→ **Data supplied**:

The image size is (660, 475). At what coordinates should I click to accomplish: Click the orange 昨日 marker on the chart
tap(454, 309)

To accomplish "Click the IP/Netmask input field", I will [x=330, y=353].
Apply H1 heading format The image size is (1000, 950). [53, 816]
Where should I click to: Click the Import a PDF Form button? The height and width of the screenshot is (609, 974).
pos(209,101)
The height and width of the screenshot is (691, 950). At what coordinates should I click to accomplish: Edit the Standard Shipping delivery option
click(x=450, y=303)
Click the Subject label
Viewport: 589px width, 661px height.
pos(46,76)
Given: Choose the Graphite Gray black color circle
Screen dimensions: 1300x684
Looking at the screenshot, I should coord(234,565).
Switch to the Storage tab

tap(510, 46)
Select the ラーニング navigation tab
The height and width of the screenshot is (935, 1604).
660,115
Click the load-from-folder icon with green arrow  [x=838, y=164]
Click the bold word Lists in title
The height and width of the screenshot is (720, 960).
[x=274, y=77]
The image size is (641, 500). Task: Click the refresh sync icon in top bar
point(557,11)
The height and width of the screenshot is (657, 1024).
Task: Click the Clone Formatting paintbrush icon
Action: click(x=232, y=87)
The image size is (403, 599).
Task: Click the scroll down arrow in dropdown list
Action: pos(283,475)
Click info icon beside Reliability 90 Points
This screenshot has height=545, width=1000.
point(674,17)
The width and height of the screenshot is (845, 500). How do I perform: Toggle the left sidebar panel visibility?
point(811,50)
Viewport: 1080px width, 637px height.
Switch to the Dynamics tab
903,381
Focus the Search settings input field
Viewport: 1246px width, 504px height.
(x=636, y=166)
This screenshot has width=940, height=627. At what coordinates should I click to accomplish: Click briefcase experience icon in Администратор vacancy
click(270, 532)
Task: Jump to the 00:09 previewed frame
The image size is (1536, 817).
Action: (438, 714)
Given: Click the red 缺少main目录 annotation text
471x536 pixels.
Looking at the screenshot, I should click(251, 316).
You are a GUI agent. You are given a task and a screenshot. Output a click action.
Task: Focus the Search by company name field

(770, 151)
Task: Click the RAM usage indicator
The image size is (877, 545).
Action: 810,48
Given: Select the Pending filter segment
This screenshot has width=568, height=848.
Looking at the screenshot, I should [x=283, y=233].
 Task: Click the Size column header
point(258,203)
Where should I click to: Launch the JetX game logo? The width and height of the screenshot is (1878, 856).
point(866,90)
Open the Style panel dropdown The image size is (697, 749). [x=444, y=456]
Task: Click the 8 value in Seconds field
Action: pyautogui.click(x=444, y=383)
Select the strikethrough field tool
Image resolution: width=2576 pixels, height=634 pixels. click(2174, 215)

→ **Brief**:
The lines to reproduce run from the one that contains "Given: Click the red 缺少main目录 annotation text" through the last line above; copy them exactly.

→ **Your solution**:
Given: Click the red 缺少main目录 annotation text
471x536 pixels.
Looking at the screenshot, I should click(251, 316).
You are a GUI agent. You are given a task and a screenshot. Output a click action.
Task: Focus the Search by company name field

(770, 151)
Task: Click the RAM usage indicator
The image size is (877, 545).
Action: 810,48
Given: Select the Pending filter segment
This screenshot has width=568, height=848.
Looking at the screenshot, I should [x=283, y=233].
 Task: Click the Size column header
point(258,203)
Where should I click to: Launch the JetX game logo? The width and height of the screenshot is (1878, 856).
point(866,90)
Open the Style panel dropdown The image size is (697, 749). [x=444, y=456]
Task: Click the 8 value in Seconds field
Action: pyautogui.click(x=444, y=383)
Select the strikethrough field tool
Image resolution: width=2576 pixels, height=634 pixels. click(2174, 215)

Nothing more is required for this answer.